■ **Passage shown**
* * *
The cheap sets with three sizes are copy cat versions from Chinese makers. The one you use is supposed to suit the size of the part you're cutting. Given that the key force you're dealing with is Centripetal force and further given that this force actually decreases as the radius of the cutter increases, this makes little sense. Best idea is to get or make one that is as large as you think you'll need and if it proves too small, make multiple passes. All of us run into projects that are too big for our fly cutter and we all make multiple passes. It doesn't look as nice but it it is still flat, which is the main goal.
The stick out of the cutter will be the radius. If the cutter tip sticks out 3" from the spindle centerline then you can cut up to a 6" wide work piece.
HSS can potentially produce a finer finish and take finer cuts but they don't last as long; on harder materials, you can sometimes see the finish change as the cutter wears. This is especially true when the nose radius of the cutter is large.
* * *
■ **Data shown**

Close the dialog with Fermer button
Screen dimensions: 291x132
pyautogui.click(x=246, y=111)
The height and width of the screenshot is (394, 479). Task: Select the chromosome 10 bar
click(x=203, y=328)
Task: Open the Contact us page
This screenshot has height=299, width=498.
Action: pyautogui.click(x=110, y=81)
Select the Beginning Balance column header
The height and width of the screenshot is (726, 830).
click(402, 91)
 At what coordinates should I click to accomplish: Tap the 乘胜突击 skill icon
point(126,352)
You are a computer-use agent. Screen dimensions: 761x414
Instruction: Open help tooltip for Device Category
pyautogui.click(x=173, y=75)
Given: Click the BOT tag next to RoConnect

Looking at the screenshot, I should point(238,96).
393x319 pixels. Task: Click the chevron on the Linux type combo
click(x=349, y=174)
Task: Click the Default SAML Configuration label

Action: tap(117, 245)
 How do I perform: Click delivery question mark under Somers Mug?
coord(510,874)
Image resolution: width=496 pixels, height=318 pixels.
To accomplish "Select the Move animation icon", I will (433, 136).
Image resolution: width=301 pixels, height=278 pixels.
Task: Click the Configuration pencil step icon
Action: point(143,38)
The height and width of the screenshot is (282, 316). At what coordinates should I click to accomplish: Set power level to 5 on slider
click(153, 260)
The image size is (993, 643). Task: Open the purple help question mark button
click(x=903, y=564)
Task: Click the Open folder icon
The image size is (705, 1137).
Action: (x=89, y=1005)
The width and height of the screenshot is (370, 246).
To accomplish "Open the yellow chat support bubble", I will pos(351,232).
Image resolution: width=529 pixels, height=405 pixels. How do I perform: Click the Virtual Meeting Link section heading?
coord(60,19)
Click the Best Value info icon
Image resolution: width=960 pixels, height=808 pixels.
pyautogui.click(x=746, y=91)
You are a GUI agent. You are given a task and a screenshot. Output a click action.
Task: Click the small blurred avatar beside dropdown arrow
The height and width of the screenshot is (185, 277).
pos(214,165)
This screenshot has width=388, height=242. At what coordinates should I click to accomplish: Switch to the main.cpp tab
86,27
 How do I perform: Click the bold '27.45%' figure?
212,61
* * *
■ **Required work**
1. In the fly cutter text, list each quality that the sentence beginning "HSS can potentially" gives to HSS cutters before its semicolon.
2. According to the fly cutter text, how wide a work piece can be cut when the cutter tip sticks out 3" from the spindle centerline?
Answer using only the fly cutter text.

■ **Full answers**
1.
- They can potentially produce a finer finish.
- They can take finer cuts.
- They don't last as long.

2. Up to 6" wide.